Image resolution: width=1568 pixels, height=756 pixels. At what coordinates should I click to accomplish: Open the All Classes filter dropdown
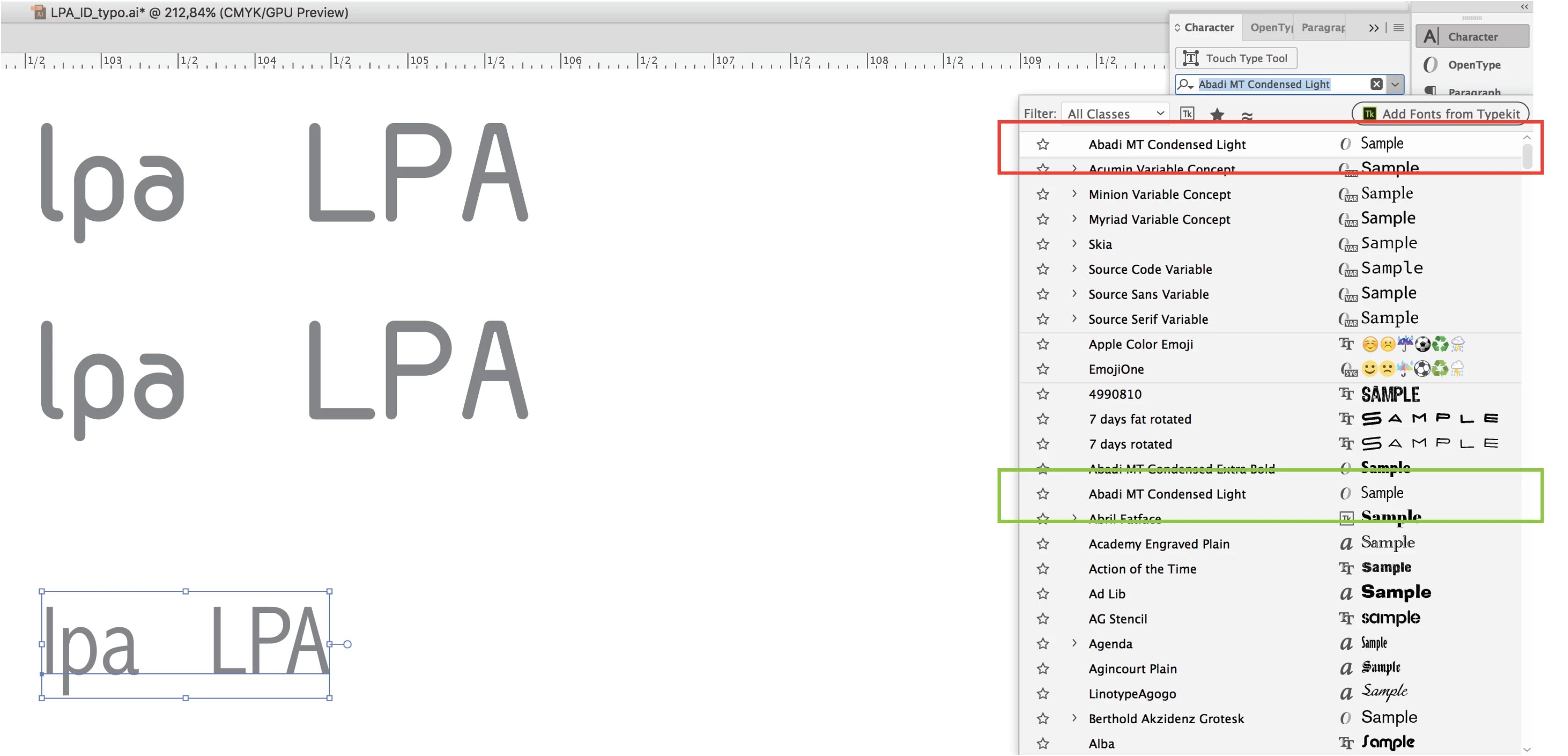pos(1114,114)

---

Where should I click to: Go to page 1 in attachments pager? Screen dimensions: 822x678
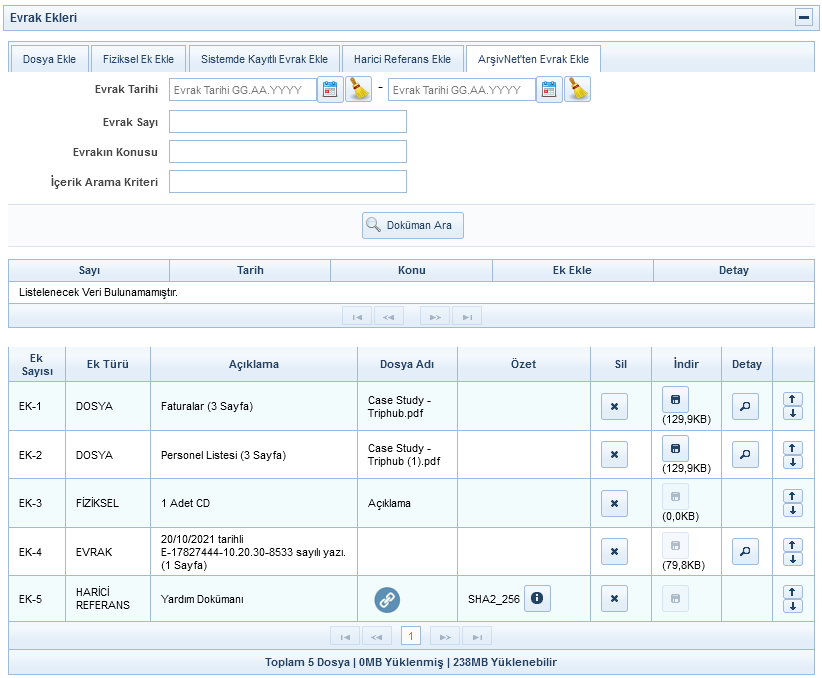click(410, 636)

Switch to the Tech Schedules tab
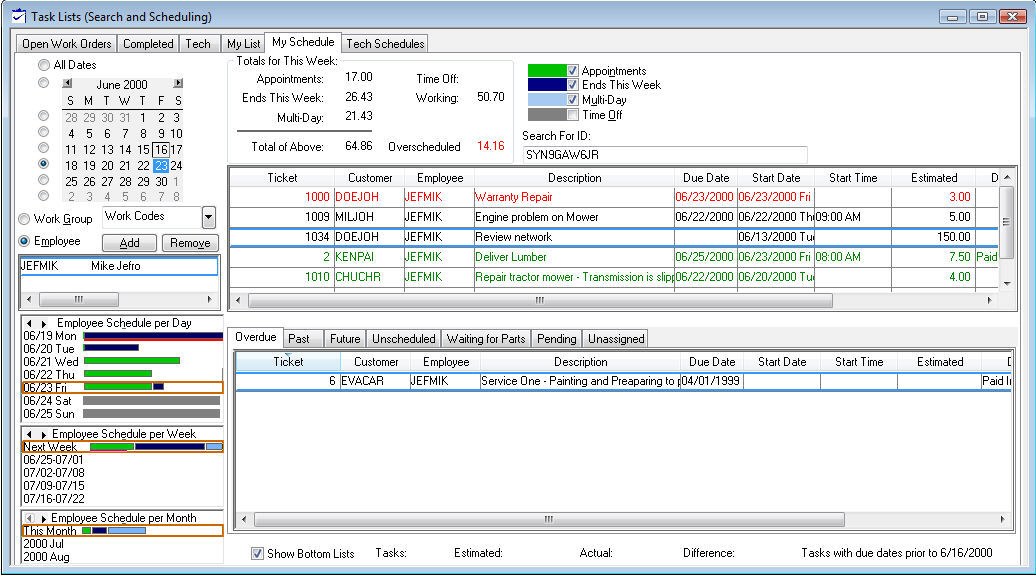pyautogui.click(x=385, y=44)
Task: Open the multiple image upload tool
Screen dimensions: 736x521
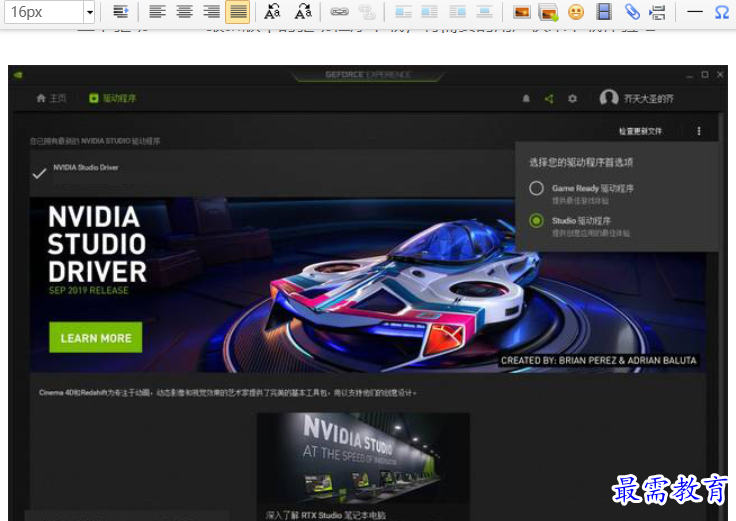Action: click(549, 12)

**WORK TO DO:**
Rewrite the data from the line with "Where should I" through the line with "Action: click(549, 12)", requests included, and add -5 to every coordinate in the answers. Leave the pictures out.

**EXERCISE OUTPUT:**
Where should I click to: Go to page 1 in attachments pager? Screen dimensions: 822x678
click(405, 631)

Switch to the Tech Schedules tab
pyautogui.click(x=380, y=39)
Task: Open the multiple image upload tool
Screen dimensions: 736x521
Action: click(544, 7)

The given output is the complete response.